The XB-70 had a length of 196 feet, a height at the tail of 31 feet, and an estimated maximum gross weight of 521,000 pounds. It had a crew of four: pilot, copilot, bombardier, and defensive systems operator. The delta wing had a span of 105 feet with six turbojet engines side by side in a large pod underneath the fuselage. The wing was swept at about 65 1/2o, and the wing tips were folded down hydraulically 25oto 65o to improve stability at the aircraft's supersonic speeds of up to Mach 3. At this speed the Valkyrie was designed to ride its own shock wave. A large canard foreplane near the front of the fuselage with a span of 28 feet, 10 inches was used for stability. In addition to its sharply swept delta wings, the XB-70s had two large vertical tails.

The aircraft was fabricated using titanium and brazed stainless steel honeycomb materials to withstand the heating during the sustained high Mach number portions of the flights. The propulsion system consisted of six General Electric turbojet engines (J93-GE 3) with two large rectangular inlet ducts providing two-dimensional airflow.
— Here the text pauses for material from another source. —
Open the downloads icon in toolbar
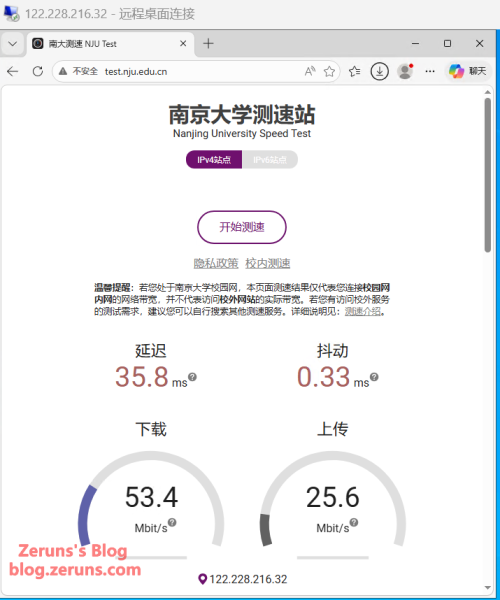This screenshot has height=600, width=500. click(379, 72)
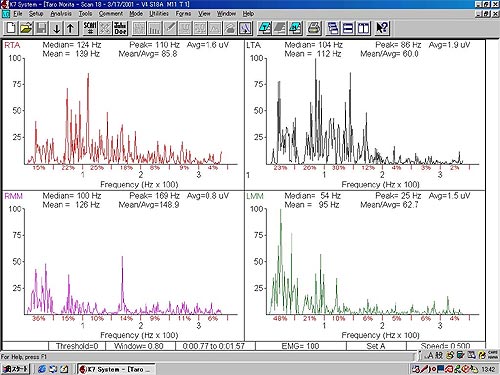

The entire mission (including return) was to be flown at Mach 3, but even then the aircraft was vulnerable to SAMs of the 1960's vintage. A high altitude, Mach 3 penetrator cannot maneuver well; its straight and level trajectory would have been an easy course to plot and intercept. Further, the technology that made Mach 3 possible yielded an airframe with a large RCS that added to the effectiveness of SAMs against the XB-70. The airframe was not adaptable to low level penetration to avoid SAMs because the delta wings were very thin and did not lend themselves to the structural modifications necessary for sustained, low level flight.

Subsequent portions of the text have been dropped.